La scorsa primavera mi sono passati fra le mani parecchi dischi Hip Hop e Rap di cui avrei voluto parlarvi (gli ultimi di El-P, Dälek, Roots…etc. etc.), ma stringi stringi, per mancanza di tempo e sovrabbondanza di imput, sono rimasto con i palmi vuoti verso l’alto. Questa raccolta di rarities e di remixes di Deadverse, intestata a Dälek, duo del New Jersey composto da DJ Oktopus e MC Dälek, mi offre una ghiotta opportunità di rivalsa.

Accontenterò perciò i tanti fruitori di questo genere già svezzati, ma allo stesso tempo è mia intenzione offrire un appiglio anche a chi non ha mai incrociato le sue frequenze con l’Alternative Rap. Dälek infatti è sicuramente una buona porta d’ingresso, parlando di fatto una lingua molto diversa dal pop, ma utilizzando alla fin fine lo stesso alfabeto dell’indietronica. Non è un caso che il loro esordio del 1998 riportò alla mente dei più il kraut-rock e talune atmosfere fumose molto Velvet Underground (presenti anche qui, invero).

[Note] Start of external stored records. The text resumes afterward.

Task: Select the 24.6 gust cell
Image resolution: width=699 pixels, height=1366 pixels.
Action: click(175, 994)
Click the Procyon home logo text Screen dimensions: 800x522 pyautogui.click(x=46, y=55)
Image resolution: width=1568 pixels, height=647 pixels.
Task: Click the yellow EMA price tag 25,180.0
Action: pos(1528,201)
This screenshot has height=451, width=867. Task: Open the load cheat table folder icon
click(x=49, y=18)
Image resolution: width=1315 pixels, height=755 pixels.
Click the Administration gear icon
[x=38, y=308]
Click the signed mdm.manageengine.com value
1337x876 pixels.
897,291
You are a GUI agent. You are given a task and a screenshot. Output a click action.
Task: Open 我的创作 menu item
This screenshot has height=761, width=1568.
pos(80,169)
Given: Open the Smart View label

Deadverse Massive, Vol. 1: Dälek Rarities 1999-2006 esce a soli sei mesi dal magnifico Abandoned Language, perciò consiglio subito, per quanti volessero approfondire, di partire proprio da questo. Ma per i fans di lunga data (come me) è un appuntamento estivo assai ghiotto. Diverse tracce giustificano la bivalenza l’appellativo rarities, Rouge, sarà pure un inedito, ma è di rara bellezza. Rouge, ciondolante bambina viziosa è tutt’altro che rap, seducente quanto una bad girl che ti guarda dalle scalinate sull’uscio di casa sua, nel Bronx. Alle 3:46 in studio, DJ Oktopus (produttore) e MC Dälek sferragliano l’impossibile, i Flaming Lips del periodo elettro-psichedelico riverberano dalla bobina.

Poi l’illusione sfuma e la grinta in rima di Dalek comnincia a sputar versi riecheggianti che escono alla moviola. In This City, comincia come una favola newyorkese, e prosegue tesa come un camminata sul ponte di Brooklin in bilico sui piloni d’acciao, fra l’ingenuità tonale e la spregiudicatezza dei versi. Per indietronici sempre alla ricerca, da provare.